* **What the task asks**
Print the listing below in full. Alter nothing.
[Source data — start]
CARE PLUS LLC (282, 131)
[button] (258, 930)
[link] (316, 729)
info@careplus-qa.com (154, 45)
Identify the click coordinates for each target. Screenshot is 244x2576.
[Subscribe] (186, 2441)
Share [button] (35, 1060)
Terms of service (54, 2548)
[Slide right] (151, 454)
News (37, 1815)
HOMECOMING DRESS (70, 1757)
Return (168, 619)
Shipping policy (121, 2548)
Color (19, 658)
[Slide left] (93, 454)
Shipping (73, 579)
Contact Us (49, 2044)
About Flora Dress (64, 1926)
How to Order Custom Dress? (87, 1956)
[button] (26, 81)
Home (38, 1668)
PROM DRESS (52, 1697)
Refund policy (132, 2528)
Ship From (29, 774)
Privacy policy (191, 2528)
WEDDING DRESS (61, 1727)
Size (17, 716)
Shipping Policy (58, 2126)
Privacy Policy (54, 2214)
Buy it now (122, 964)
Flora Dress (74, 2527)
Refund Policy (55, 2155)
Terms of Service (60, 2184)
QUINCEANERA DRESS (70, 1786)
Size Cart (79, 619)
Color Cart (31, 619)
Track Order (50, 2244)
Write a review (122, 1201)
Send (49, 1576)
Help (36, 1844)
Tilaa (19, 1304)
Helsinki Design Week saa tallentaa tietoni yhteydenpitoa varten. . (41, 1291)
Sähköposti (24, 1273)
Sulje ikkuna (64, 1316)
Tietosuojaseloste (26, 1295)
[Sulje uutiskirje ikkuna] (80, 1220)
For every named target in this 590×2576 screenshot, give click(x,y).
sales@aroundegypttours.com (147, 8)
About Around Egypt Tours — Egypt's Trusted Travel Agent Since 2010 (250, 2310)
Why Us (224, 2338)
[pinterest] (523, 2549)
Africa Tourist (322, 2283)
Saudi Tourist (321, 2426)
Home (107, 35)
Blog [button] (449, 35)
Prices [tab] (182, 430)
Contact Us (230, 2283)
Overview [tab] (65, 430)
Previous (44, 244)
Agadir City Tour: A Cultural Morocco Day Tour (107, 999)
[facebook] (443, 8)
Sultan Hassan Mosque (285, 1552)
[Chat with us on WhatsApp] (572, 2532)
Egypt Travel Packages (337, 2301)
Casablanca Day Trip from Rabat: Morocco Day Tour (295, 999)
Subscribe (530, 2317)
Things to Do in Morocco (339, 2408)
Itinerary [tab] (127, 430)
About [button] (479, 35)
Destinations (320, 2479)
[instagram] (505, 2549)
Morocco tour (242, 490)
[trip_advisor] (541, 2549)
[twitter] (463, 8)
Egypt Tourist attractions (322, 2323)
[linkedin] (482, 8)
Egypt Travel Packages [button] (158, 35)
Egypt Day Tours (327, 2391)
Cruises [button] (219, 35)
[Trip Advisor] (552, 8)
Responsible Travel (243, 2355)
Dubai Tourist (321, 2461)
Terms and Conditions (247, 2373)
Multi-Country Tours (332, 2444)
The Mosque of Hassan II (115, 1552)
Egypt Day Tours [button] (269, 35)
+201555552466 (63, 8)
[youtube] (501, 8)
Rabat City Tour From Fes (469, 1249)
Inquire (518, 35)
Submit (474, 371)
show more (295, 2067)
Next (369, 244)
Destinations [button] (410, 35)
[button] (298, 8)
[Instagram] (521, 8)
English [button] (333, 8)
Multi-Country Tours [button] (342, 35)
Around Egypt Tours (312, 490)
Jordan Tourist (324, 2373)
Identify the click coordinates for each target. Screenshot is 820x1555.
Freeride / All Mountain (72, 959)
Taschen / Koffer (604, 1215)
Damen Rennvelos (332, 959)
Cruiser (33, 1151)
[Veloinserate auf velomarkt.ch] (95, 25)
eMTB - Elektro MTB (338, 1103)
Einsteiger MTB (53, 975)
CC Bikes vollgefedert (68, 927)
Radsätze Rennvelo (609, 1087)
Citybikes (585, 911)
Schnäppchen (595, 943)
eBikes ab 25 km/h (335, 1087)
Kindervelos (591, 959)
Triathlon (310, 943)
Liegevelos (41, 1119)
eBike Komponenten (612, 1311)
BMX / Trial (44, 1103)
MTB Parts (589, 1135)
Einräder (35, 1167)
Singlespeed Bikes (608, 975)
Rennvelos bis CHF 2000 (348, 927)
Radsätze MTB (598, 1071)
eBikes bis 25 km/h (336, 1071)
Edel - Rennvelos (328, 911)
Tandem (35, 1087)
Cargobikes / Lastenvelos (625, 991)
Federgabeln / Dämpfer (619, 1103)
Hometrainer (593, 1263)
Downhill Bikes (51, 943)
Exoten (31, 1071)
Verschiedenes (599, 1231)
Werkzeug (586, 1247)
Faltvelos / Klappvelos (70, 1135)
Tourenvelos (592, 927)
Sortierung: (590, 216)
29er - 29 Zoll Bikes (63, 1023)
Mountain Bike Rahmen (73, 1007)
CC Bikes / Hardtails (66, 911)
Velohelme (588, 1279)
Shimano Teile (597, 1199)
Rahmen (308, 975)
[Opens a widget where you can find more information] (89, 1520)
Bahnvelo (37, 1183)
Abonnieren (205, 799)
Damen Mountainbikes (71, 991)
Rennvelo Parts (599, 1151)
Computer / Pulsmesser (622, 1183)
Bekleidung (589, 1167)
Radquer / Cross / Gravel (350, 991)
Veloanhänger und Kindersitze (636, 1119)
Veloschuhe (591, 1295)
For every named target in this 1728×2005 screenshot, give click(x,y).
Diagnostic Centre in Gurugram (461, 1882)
[Source data — finish]
* **Task answer**
CARE PLUS LLC (282, 131)
[button] (258, 930)
[link] (316, 729)
info@careplus-qa.com (154, 45)
Identify the click coordinates for each target. Screenshot is 244x2576.
[Subscribe] (186, 2441)
Share [button] (35, 1060)
Terms of service (54, 2548)
[Slide right] (151, 454)
News (37, 1815)
HOMECOMING DRESS (70, 1757)
Return (168, 619)
Shipping policy (121, 2548)
Color (19, 658)
[Slide left] (93, 454)
Shipping (73, 579)
Contact Us (49, 2044)
About Flora Dress (64, 1926)
How to Order Custom Dress? (87, 1956)
[button] (26, 81)
Home (38, 1668)
PROM DRESS (52, 1697)
Refund policy (132, 2528)
Ship From (29, 774)
Privacy policy (191, 2528)
WEDDING DRESS (61, 1727)
Size (17, 716)
Shipping Policy (58, 2126)
Privacy Policy (54, 2214)
Buy it now (122, 964)
Flora Dress (74, 2527)
Refund Policy (55, 2155)
Terms of Service (60, 2184)
QUINCEANERA DRESS (70, 1786)
Size Cart (79, 619)
Color Cart (31, 619)
Track Order (50, 2244)
Write a review (122, 1201)
Send (49, 1576)
Help (36, 1844)
Tilaa (19, 1304)
Helsinki Design Week saa tallentaa tietoni yhteydenpitoa varten. . (41, 1291)
Sähköposti (24, 1273)
Sulje ikkuna (64, 1316)
Tietosuojaseloste (26, 1295)
[Sulje uutiskirje ikkuna] (80, 1220)
For every named target in this 590×2576 screenshot, give click(x,y).
sales@aroundegypttours.com (147, 8)
About Around Egypt Tours — Egypt's Trusted Travel Agent Since 2010 (250, 2310)
Why Us (224, 2338)
[pinterest] (523, 2549)
Africa Tourist (322, 2283)
Saudi Tourist (321, 2426)
Home (107, 35)
Blog [button] (449, 35)
Prices [tab] (182, 430)
Contact Us (230, 2283)
Overview [tab] (65, 430)
Previous (44, 244)
Agadir City Tour: A Cultural Morocco Day Tour (107, 999)
[facebook] (443, 8)
Sultan Hassan Mosque (285, 1552)
[Chat with us on WhatsApp] (572, 2532)
Egypt Travel Packages (337, 2301)
Casablanca Day Trip from Rabat: Morocco Day Tour (295, 999)
Subscribe (530, 2317)
Things to Do in Morocco (339, 2408)
Itinerary [tab] (127, 430)
About [button] (479, 35)
Destinations (320, 2479)
[instagram] (505, 2549)
Morocco tour (242, 490)
[trip_advisor] (541, 2549)
[twitter] (463, 8)
Egypt Tourist attractions (322, 2323)
[linkedin] (482, 8)
Egypt Travel Packages [button] (158, 35)
Egypt Day Tours (327, 2391)
Cruises [button] (219, 35)
[Trip Advisor] (552, 8)
Responsible Travel (243, 2355)
Dubai Tourist (321, 2461)
Terms and Conditions (247, 2373)
Multi-Country Tours (332, 2444)
The Mosque of Hassan II (115, 1552)
Egypt Day Tours [button] (269, 35)
+201555552466 (63, 8)
[youtube] (501, 8)
Rabat City Tour From Fes (469, 1249)
Inquire (518, 35)
Submit (474, 371)
show more (295, 2067)
Next (369, 244)
Destinations [button] (410, 35)
[button] (298, 8)
[Instagram] (521, 8)
English [button] (333, 8)
Multi-Country Tours [button] (342, 35)
Around Egypt Tours (312, 490)
Jordan Tourist (324, 2373)
Identify the click coordinates for each target. Screenshot is 820x1555.
Freeride / All Mountain (72, 959)
Taschen / Koffer (604, 1215)
Damen Rennvelos (332, 959)
Cruiser (33, 1151)
[Veloinserate auf velomarkt.ch] (95, 25)
eMTB - Elektro MTB (338, 1103)
Einsteiger MTB (53, 975)
CC Bikes vollgefedert (68, 927)
Radsätze Rennvelo (609, 1087)
Citybikes (585, 911)
Schnäppchen (595, 943)
eBikes ab 25 km/h (335, 1087)
Kindervelos (591, 959)
Triathlon (310, 943)
Liegevelos (41, 1119)
eBike Komponenten (612, 1311)
BMX / Trial (44, 1103)
MTB Parts (589, 1135)
Einräder (35, 1167)
Singlespeed Bikes (608, 975)
Rennvelos bis CHF 2000 (348, 927)
Radsätze MTB (598, 1071)
eBikes bis 25 km/h (336, 1071)
Edel - Rennvelos (328, 911)
Tandem (35, 1087)
Cargobikes / Lastenvelos (625, 991)
Federgabeln / Dämpfer (619, 1103)
Hometrainer (593, 1263)
Downhill Bikes (51, 943)
Exoten (31, 1071)
Verschiedenes (599, 1231)
Werkzeug (586, 1247)
Faltvelos / Klappvelos (70, 1135)
Tourenvelos (592, 927)
Sortierung: (590, 216)
29er - 29 Zoll Bikes (63, 1023)
Mountain Bike Rahmen (73, 1007)
CC Bikes / Hardtails (66, 911)
Velohelme (588, 1279)
Shimano Teile (597, 1199)
Rahmen (308, 975)
[Opens a widget where you can find more information] (89, 1520)
Bahnvelo (37, 1183)
Abonnieren (205, 799)
Damen Mountainbikes (71, 991)
Rennvelo Parts (599, 1151)
Computer / Pulsmesser (622, 1183)
Bekleidung (589, 1167)
Radquer / Cross / Gravel (350, 991)
Veloanhänger und Kindersitze (636, 1119)
Veloschuhe (591, 1295)
For every named target in this 1728×2005 screenshot, give click(x,y).
Diagnostic Centre in Gurugram (461, 1882)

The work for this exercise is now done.